[Items from a dataset]

>> Start

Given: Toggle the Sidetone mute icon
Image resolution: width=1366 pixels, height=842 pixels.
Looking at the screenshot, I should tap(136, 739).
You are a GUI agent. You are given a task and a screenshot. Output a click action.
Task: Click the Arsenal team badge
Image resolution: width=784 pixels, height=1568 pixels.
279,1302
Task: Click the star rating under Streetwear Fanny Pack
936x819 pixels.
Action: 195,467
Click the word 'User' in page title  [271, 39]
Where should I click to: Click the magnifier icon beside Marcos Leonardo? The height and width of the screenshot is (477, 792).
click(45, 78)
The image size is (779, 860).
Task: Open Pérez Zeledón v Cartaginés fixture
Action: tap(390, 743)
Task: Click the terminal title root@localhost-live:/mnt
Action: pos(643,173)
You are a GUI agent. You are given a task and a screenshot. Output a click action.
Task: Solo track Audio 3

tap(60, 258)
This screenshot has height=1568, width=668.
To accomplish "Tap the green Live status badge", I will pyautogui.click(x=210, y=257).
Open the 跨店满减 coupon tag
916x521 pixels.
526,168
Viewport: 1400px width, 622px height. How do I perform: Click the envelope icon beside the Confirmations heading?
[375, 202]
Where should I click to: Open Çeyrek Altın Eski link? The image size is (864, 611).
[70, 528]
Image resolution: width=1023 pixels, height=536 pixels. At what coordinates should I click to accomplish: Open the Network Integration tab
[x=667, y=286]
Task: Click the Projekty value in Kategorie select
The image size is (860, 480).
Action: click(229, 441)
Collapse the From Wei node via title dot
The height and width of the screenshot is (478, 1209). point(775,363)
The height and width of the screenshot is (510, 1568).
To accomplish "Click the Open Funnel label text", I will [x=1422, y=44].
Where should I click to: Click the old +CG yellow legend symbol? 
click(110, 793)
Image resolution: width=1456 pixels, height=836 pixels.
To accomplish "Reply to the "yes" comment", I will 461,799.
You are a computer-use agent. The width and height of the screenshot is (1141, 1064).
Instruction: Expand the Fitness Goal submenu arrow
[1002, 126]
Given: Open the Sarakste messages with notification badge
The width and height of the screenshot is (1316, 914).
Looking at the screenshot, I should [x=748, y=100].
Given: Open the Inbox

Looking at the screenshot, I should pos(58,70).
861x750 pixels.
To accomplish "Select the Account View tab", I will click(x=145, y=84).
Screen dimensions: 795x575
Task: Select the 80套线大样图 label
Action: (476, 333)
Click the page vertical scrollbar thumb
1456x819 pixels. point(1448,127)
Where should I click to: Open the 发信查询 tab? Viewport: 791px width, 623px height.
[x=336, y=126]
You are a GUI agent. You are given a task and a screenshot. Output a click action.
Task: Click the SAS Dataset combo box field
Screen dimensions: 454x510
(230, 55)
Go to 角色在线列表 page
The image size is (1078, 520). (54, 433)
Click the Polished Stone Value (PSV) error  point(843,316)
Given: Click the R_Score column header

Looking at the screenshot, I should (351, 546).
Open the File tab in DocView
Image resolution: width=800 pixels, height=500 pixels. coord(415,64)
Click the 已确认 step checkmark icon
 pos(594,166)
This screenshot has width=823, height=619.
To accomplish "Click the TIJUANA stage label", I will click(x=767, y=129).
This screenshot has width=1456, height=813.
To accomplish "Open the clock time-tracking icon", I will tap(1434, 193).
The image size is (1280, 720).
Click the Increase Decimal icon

>> End

Reproduce every line of the material above verbatim.

Given: Toggle the Sidetone mute icon
Image resolution: width=1366 pixels, height=842 pixels.
Looking at the screenshot, I should tap(136, 739).
You are a GUI agent. You are given a task and a screenshot. Output a click action.
Task: Click the Arsenal team badge
Image resolution: width=784 pixels, height=1568 pixels.
279,1302
Task: Click the star rating under Streetwear Fanny Pack
936x819 pixels.
Action: 195,467
Click the word 'User' in page title  [271, 39]
Where should I click to: Click the magnifier icon beside Marcos Leonardo? The height and width of the screenshot is (477, 792).
click(45, 78)
The image size is (779, 860).
Task: Open Pérez Zeledón v Cartaginés fixture
Action: tap(390, 743)
Task: Click the terminal title root@localhost-live:/mnt
Action: pos(643,173)
You are a GUI agent. You are given a task and a screenshot. Output a click action.
Task: Solo track Audio 3

tap(60, 258)
This screenshot has height=1568, width=668.
To accomplish "Tap the green Live status badge", I will pyautogui.click(x=210, y=257).
Open the 跨店满减 coupon tag
916x521 pixels.
526,168
Viewport: 1400px width, 622px height. How do I perform: Click the envelope icon beside the Confirmations heading?
[375, 202]
Where should I click to: Open Çeyrek Altın Eski link? The image size is (864, 611).
[70, 528]
Image resolution: width=1023 pixels, height=536 pixels. At what coordinates should I click to accomplish: Open the Network Integration tab
[x=667, y=286]
Task: Click the Projekty value in Kategorie select
The image size is (860, 480).
Action: click(229, 441)
Collapse the From Wei node via title dot
The height and width of the screenshot is (478, 1209). point(775,363)
The height and width of the screenshot is (510, 1568).
To accomplish "Click the Open Funnel label text", I will [x=1422, y=44].
Where should I click to: Click the old +CG yellow legend symbol? 
click(110, 793)
Image resolution: width=1456 pixels, height=836 pixels.
To accomplish "Reply to the "yes" comment", I will 461,799.
You are a computer-use agent. The width and height of the screenshot is (1141, 1064).
Instruction: Expand the Fitness Goal submenu arrow
[1002, 126]
Given: Open the Sarakste messages with notification badge
The width and height of the screenshot is (1316, 914).
Looking at the screenshot, I should [x=748, y=100].
Given: Open the Inbox

Looking at the screenshot, I should pos(58,70).
861x750 pixels.
To accomplish "Select the Account View tab", I will click(x=145, y=84).
Screen dimensions: 795x575
Task: Select the 80套线大样图 label
Action: (476, 333)
Click the page vertical scrollbar thumb
1456x819 pixels. point(1448,127)
Where should I click to: Open the 发信查询 tab? Viewport: 791px width, 623px height.
[x=336, y=126]
You are a GUI agent. You are given a task and a screenshot. Output a click action.
Task: Click the SAS Dataset combo box field
Screen dimensions: 454x510
(230, 55)
Go to 角色在线列表 page
The image size is (1078, 520). (54, 433)
Click the Polished Stone Value (PSV) error  point(843,316)
Given: Click the R_Score column header

Looking at the screenshot, I should (351, 546).
Open the File tab in DocView
Image resolution: width=800 pixels, height=500 pixels. coord(415,64)
Click the 已确认 step checkmark icon
 pos(594,166)
This screenshot has width=823, height=619.
To accomplish "Click the TIJUANA stage label", I will click(x=767, y=129).
This screenshot has width=1456, height=813.
To accomplish "Open the clock time-tracking icon", I will tap(1434, 193).
The image size is (1280, 720).
Click the Increase Decimal icon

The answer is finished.